OPDRACHT :: Pas het onderstaande materiaal aan: vervang overal "Instruction" door "Goal" en laat al het andere ongewijzigd.

___ TE GEBRUIKEN GEGEVENS ___

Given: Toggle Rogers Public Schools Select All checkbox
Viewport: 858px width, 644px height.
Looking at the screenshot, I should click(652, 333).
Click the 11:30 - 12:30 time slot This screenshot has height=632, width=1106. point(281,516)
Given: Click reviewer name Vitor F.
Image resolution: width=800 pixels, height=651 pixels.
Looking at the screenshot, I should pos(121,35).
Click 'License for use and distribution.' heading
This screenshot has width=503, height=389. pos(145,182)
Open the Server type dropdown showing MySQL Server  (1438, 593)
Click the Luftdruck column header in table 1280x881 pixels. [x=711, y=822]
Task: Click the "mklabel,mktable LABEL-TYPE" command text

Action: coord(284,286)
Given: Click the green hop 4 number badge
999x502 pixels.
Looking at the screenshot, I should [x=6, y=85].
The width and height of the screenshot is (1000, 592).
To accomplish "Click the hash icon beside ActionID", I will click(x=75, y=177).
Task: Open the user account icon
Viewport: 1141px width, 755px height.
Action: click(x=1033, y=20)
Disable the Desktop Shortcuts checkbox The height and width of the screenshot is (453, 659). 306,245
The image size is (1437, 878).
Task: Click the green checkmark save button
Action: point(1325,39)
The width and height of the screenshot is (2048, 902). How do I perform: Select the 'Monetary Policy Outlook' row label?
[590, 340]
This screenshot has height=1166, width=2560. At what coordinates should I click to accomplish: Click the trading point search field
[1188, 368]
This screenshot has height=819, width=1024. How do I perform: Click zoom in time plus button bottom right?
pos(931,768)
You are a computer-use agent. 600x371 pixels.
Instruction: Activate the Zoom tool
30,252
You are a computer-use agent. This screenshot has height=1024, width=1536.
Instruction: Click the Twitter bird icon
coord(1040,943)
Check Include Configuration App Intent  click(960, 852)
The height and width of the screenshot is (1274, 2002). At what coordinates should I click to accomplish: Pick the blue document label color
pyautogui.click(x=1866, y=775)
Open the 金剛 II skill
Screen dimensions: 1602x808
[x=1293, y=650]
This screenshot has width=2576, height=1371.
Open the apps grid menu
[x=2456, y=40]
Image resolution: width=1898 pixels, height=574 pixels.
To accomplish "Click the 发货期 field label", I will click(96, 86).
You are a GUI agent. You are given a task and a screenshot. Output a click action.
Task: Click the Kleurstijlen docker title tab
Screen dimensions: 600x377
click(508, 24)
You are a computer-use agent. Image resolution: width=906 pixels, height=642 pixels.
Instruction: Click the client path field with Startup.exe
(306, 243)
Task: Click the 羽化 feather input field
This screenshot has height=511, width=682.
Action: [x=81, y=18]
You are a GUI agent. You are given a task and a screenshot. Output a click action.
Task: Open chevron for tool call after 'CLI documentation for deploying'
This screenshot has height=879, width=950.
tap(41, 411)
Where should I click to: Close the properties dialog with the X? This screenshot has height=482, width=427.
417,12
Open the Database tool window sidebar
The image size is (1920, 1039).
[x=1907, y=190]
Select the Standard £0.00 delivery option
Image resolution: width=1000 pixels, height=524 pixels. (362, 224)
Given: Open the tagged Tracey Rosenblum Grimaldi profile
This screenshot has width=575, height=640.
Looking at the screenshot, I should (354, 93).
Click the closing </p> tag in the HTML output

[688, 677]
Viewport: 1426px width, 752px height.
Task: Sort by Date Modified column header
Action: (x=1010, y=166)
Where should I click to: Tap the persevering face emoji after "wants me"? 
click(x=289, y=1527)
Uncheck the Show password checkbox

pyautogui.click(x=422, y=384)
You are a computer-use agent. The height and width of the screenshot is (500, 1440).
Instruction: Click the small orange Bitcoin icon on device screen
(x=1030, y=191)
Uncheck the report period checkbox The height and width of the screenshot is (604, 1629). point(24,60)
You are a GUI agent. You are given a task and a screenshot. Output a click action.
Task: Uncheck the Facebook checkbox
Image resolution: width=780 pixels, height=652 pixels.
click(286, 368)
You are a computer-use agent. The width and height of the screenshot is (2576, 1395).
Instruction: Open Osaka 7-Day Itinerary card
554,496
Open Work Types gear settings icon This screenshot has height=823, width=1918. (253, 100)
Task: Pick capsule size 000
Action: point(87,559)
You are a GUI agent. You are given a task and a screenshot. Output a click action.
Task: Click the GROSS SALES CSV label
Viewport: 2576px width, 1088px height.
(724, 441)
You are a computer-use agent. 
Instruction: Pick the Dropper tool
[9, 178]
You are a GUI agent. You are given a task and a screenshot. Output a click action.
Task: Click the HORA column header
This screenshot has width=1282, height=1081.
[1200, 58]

___

ANTWOORD ::
Given: Toggle Rogers Public Schools Select All checkbox
Viewport: 858px width, 644px height.
Looking at the screenshot, I should click(652, 333).
Click the 11:30 - 12:30 time slot This screenshot has height=632, width=1106. point(281,516)
Given: Click reviewer name Vitor F.
Image resolution: width=800 pixels, height=651 pixels.
Looking at the screenshot, I should pos(121,35).
Click 'License for use and distribution.' heading
This screenshot has width=503, height=389. pos(145,182)
Open the Server type dropdown showing MySQL Server  (1438, 593)
Click the Luftdruck column header in table 1280x881 pixels. [x=711, y=822]
Task: Click the "mklabel,mktable LABEL-TYPE" command text

Action: coord(284,286)
Given: Click the green hop 4 number badge
999x502 pixels.
Looking at the screenshot, I should [x=6, y=85].
The width and height of the screenshot is (1000, 592).
To accomplish "Click the hash icon beside ActionID", I will click(x=75, y=177).
Task: Open the user account icon
Viewport: 1141px width, 755px height.
Action: click(x=1033, y=20)
Disable the Desktop Shortcuts checkbox The height and width of the screenshot is (453, 659). 306,245
The image size is (1437, 878).
Task: Click the green checkmark save button
Action: point(1325,39)
The width and height of the screenshot is (2048, 902). How do I perform: Select the 'Monetary Policy Outlook' row label?
[590, 340]
This screenshot has height=1166, width=2560. At what coordinates should I click to accomplish: Click the trading point search field
[1188, 368]
This screenshot has height=819, width=1024. How do I perform: Click zoom in time plus button bottom right?
pos(931,768)
You are a computer-use agent. 600x371 pixels.
Goal: Activate the Zoom tool
30,252
You are a computer-use agent. This screenshot has height=1024, width=1536.
Goal: Click the Twitter bird icon
coord(1040,943)
Check Include Configuration App Intent  click(960, 852)
The height and width of the screenshot is (1274, 2002). At what coordinates should I click to accomplish: Pick the blue document label color
pyautogui.click(x=1866, y=775)
Open the 金剛 II skill
Screen dimensions: 1602x808
[x=1293, y=650]
This screenshot has width=2576, height=1371.
Open the apps grid menu
[x=2456, y=40]
Image resolution: width=1898 pixels, height=574 pixels.
To accomplish "Click the 发货期 field label", I will click(96, 86).
You are a GUI agent. You are given a task and a screenshot. Output a click action.
Task: Click the Kleurstijlen docker title tab
Screen dimensions: 600x377
click(508, 24)
You are a computer-use agent. Image resolution: width=906 pixels, height=642 pixels.
Goal: Click the client path field with Startup.exe
(306, 243)
Task: Click the 羽化 feather input field
This screenshot has height=511, width=682.
Action: [x=81, y=18]
You are a GUI agent. You are given a task and a screenshot. Output a click action.
Task: Open chevron for tool call after 'CLI documentation for deploying'
This screenshot has height=879, width=950.
tap(41, 411)
Where should I click to: Close the properties dialog with the X? This screenshot has height=482, width=427.
417,12
Open the Database tool window sidebar
The image size is (1920, 1039).
[x=1907, y=190]
Select the Standard £0.00 delivery option
Image resolution: width=1000 pixels, height=524 pixels. (362, 224)
Given: Open the tagged Tracey Rosenblum Grimaldi profile
This screenshot has width=575, height=640.
Looking at the screenshot, I should (354, 93).
Click the closing </p> tag in the HTML output

[688, 677]
Viewport: 1426px width, 752px height.
Task: Sort by Date Modified column header
Action: (x=1010, y=166)
Where should I click to: Tap the persevering face emoji after "wants me"? 
click(x=289, y=1527)
Uncheck the Show password checkbox

pyautogui.click(x=422, y=384)
You are a computer-use agent. The height and width of the screenshot is (500, 1440).
Goal: Click the small orange Bitcoin icon on device screen
(x=1030, y=191)
Uncheck the report period checkbox The height and width of the screenshot is (604, 1629). point(24,60)
You are a GUI agent. You are given a task and a screenshot. Output a click action.
Task: Uncheck the Facebook checkbox
Image resolution: width=780 pixels, height=652 pixels.
click(286, 368)
You are a computer-use agent. The width and height of the screenshot is (2576, 1395).
Goal: Open Osaka 7-Day Itinerary card
554,496
Open Work Types gear settings icon This screenshot has height=823, width=1918. (253, 100)
Task: Pick capsule size 000
Action: point(87,559)
You are a GUI agent. You are given a task and a screenshot. Output a click action.
Task: Click the GROSS SALES CSV label
Viewport: 2576px width, 1088px height.
(724, 441)
You are a computer-use agent. 
Goal: Pick the Dropper tool
[9, 178]
You are a GUI agent. You are given a task and a screenshot. Output a click action.
Task: Click the HORA column header
This screenshot has width=1282, height=1081.
[1200, 58]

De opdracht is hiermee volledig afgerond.